EXTRACT PROVIDED

.....

Did you read message 61? Because of the timestamps I fear you may not have seen it.

 

[mathwonk]

so? what is the interest of that example? obviously a function defiend on two lines cannot ni any reasonable sense by approximated by a linear function.

the first requirement for a function defined on M to be approximable by a linear function is that M be approximable by a loinear space, i.e. have atangent space, so M must be a manifold.

 

[mathwonk]

post 61 does not satisfy mathworlds definition because the partials are not continuous at the given point because they are not defined nearby because the function itself is not defined nearby.


mathwonk:

science advisor, homework helper, and grumpy old twit.


(I like to control my own titles)

 

[Jimmy Snyder]

The partials (e.g. du/dy (x, y) = 0) are entire functions.

 

[vanesch]

The partials (e.g. du/dy (x, y) = 0) are entire functions.

That's not the partial derivative of the function you proposed. It is an entire function which coincides with the partial derivative on the x=0 line, no ?

 

[Jimmy Snyder]

Here is a copy of the message that I sent to Mathworld this morning.

I think there is a problem with the definition of 'Complex Differentiable' Compare this to the Theorem at the top of page 379 in the Dover publication of "Elementary Real and Complex Analysis" by Georgi Shilov. He requires that the Cauchy-Riemann equations hold in a neighborhood and that the partials are continuous in a neighborhood. But your definition only requires this at a point.

I'll let you know how it goes.

 

[Jimmy Snyder]

u(x, y) = x^2 + y^2
v(x, y) = 0

du/dx = 2x
du/dy = 2y
dv/dx = 0
dv/dy = 0

All partials are continuous at (0, 0), in fact continuous everywhere.

The Cauchy-Reimann conditions hold at (0, 0) and nowhere else. Therefore, the radius of convergence at (0, 0) is zero and the function is not analytic at the point (0, 0).

 

[Telos]

Our very own Chronon wrote review for RtR on his site, which I just discovered today.

http://www.chronon.org/reviews/Road_to_reality.html

It came to some of the same conclusions we had and more. I wish I had read it before I started reading the book!

 

[vanesch]

u(x, y) = x^2 + y^2
v(x, y) = 0

du/dx = 2x
du/dy = 2y
dv/dx = 0
dv/dy = 0

All partials are continuous at (0, 0), in fact continuous everywhere.

The Cauchy-Reimann conditions hold at (0, 0) and nowhere else. Therefore, the radius of convergence at (0, 0) is zero and the function is not analytic at the point (0, 0).

Yes, that's in the same flavor as my example :-)

In fact, you can even do something further: take a REAL function g(x) with continuous g'(x);
Now, compose the complex function:

f(x,y) = g(x) + i g(y)

.....

TO BE DONE
a: List, in order of first appearance, each forum user who posts in the thread about complex differentiability.
b: Pick up the thread on complex differentiability right after the line "f(x,y) = g(x) + i g(y)" and keep going.

GIVEN INFORMATION
.....

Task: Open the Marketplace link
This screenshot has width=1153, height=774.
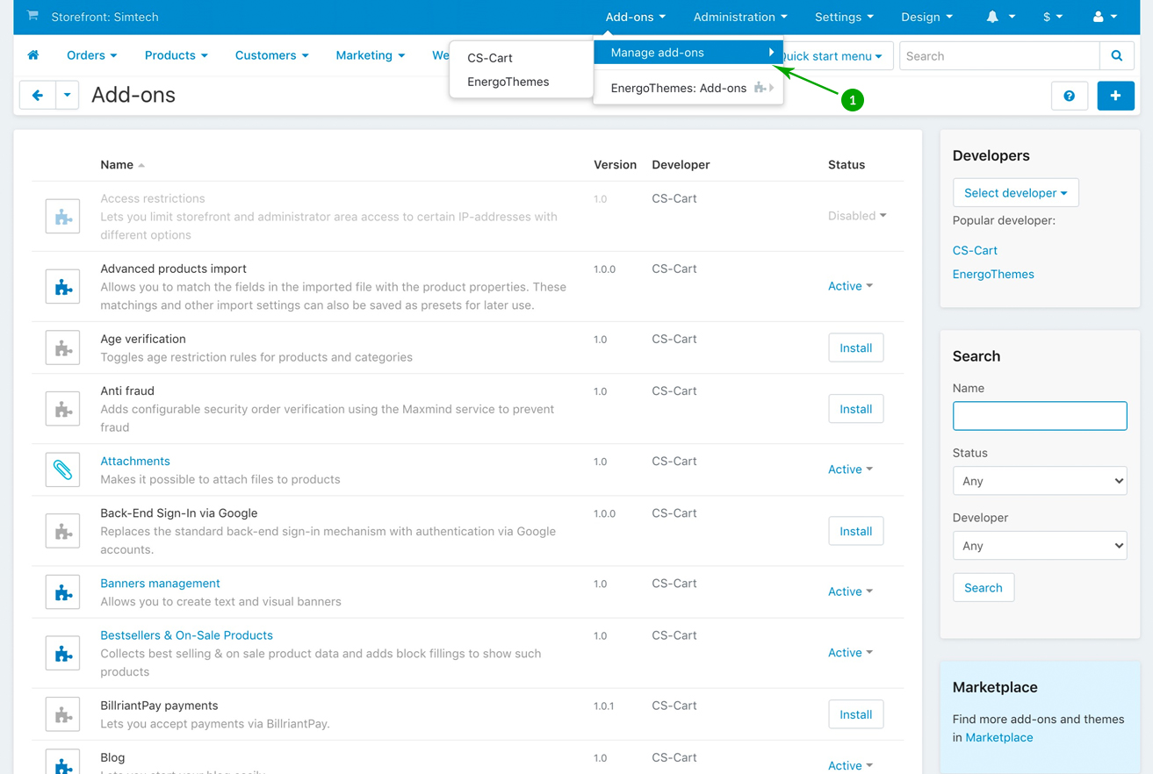Action: point(998,738)
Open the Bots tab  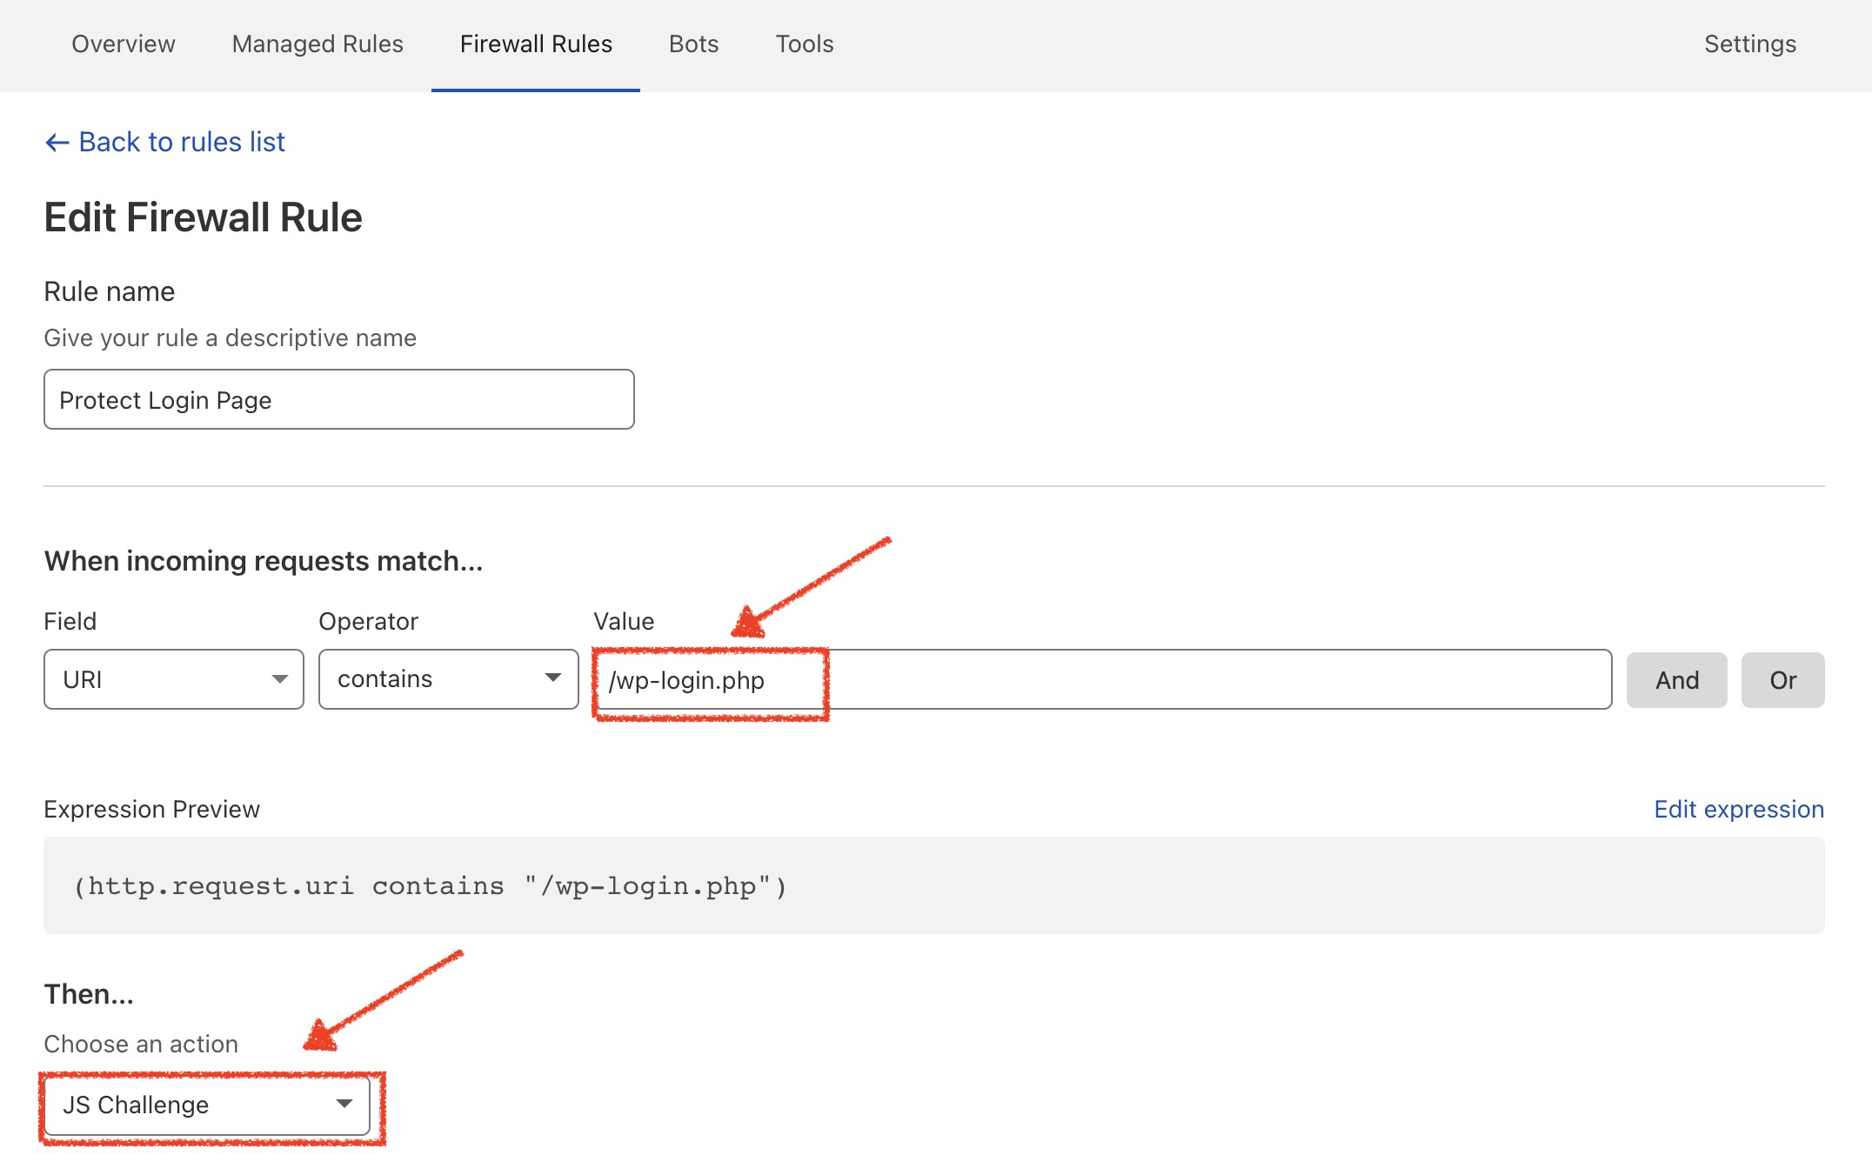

.....

TASK RESULTS
a: mathwonk, Jimmy Snyder, vanesch, Telos

b:
(so u(x,y) = g(x) and v(x,y) = + g(y))

Now, du/dx = g'(x), du/dy = 0 ;
dv/dx = 0, dv/dy = g'(y)

Clearly the partials are continuous, and Cauchy-Rieman is satisfied in (x,y) = (0,0) (but not around it, except on the line x=y)

If ever this would imply analyticity, (all derivatives existing), then it would simply mean that the same property holds for the real function g(x): that the existence and continuity of the first derivative of g(x) would imply all derivatives to exist of g(x) (as a real function) ; and/or that the series development of g(x) would exist.

cheers,
Patrick.

 

[Jimmy Snyder]

On Chronon's review

I have only just started reading Chapter 13 on Group theory so I can only say that I agree with Chronon on his description of the Math part of the book. Hopefully I will remember to reread the review once I get into the Physics part. I certainly agree with the bit about reading the book twice. I only understood about 75% of what I read. I was especially weak in the matter of Riemann surfaces. Chronon encourages me to go on to the Physics, which is the part I am really interested in, even if I don't fully understand the Math.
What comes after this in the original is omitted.